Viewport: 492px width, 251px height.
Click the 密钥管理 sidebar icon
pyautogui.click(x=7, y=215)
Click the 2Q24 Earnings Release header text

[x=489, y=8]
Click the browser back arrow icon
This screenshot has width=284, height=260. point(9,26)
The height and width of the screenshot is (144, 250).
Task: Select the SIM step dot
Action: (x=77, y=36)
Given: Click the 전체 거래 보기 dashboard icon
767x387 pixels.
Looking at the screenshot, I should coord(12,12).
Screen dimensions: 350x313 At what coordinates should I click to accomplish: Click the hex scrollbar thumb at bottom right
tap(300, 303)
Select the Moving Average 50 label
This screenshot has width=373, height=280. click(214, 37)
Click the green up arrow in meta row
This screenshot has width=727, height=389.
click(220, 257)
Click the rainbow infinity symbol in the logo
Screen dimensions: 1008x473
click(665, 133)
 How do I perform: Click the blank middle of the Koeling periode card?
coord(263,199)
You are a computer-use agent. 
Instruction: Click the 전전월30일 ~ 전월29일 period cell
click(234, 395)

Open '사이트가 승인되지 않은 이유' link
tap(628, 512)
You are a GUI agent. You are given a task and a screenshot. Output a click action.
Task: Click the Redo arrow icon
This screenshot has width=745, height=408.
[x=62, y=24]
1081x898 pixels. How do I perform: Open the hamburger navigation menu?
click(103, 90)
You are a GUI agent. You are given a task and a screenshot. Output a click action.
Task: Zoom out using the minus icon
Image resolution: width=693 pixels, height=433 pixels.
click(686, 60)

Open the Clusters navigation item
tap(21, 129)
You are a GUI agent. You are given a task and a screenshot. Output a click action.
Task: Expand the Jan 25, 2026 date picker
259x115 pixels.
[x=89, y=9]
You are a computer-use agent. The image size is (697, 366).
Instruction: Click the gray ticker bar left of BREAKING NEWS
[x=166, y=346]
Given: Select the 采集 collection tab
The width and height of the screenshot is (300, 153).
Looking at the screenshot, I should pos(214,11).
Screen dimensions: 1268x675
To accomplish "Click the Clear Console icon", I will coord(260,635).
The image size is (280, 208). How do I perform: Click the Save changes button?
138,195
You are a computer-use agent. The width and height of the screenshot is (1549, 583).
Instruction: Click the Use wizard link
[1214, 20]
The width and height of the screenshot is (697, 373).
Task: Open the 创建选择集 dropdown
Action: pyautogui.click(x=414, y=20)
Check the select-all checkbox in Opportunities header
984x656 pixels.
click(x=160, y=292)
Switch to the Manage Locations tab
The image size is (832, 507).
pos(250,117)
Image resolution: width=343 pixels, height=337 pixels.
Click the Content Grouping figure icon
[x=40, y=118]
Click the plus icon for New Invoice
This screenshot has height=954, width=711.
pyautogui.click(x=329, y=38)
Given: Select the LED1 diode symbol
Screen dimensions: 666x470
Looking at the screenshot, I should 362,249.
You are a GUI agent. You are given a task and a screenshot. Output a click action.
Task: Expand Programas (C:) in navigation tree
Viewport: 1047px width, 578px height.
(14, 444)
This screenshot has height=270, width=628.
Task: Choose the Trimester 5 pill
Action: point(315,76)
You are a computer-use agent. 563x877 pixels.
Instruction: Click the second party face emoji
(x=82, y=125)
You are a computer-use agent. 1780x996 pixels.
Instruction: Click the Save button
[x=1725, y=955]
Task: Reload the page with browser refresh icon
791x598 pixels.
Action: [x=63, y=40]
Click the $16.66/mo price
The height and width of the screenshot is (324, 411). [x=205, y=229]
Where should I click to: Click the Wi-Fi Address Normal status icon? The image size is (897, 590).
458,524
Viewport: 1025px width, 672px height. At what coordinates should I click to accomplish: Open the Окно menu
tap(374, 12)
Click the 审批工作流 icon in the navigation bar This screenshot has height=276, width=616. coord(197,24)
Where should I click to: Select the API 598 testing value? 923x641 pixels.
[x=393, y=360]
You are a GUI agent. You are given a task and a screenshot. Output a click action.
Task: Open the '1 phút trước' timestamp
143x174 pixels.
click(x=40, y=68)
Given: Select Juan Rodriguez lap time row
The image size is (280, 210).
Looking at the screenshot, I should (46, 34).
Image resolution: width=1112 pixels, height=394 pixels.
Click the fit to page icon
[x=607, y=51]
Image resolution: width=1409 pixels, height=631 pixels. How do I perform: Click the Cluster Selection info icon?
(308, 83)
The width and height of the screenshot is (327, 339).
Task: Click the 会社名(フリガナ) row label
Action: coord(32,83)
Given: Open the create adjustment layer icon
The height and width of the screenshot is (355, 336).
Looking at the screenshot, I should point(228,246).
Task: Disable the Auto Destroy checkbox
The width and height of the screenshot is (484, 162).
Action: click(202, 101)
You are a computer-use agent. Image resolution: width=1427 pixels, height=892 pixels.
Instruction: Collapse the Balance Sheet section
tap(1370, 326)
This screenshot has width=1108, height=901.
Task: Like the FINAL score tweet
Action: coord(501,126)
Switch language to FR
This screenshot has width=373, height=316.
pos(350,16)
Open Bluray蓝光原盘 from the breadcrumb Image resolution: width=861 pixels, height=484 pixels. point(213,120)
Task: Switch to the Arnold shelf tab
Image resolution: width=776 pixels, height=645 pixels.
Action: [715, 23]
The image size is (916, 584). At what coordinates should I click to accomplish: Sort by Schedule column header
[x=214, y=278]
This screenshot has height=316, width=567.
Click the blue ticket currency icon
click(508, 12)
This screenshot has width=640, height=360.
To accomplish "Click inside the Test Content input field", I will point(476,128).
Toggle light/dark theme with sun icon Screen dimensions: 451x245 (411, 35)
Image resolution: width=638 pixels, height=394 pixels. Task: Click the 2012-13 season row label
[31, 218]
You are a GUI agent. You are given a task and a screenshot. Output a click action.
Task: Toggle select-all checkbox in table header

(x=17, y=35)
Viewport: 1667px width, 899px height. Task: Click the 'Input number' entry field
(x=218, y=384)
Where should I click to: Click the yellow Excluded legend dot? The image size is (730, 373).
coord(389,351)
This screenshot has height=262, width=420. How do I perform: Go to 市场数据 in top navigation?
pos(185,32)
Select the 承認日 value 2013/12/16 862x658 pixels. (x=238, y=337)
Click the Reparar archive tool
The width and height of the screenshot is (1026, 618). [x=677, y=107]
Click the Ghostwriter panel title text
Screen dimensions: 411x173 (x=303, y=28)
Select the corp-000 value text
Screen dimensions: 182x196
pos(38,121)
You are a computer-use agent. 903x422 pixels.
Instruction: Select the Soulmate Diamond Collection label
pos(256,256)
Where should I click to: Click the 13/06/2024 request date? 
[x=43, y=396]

======

■ TASK STATEMENT: Whenever the string "with" occurs in a line of the entries above, copy that line.

■ SOLUTION:
Task: Reload the page with browser refresh icon
Toggle light/dark theme with sun icon Screen dimensions: 451x245 (411, 35)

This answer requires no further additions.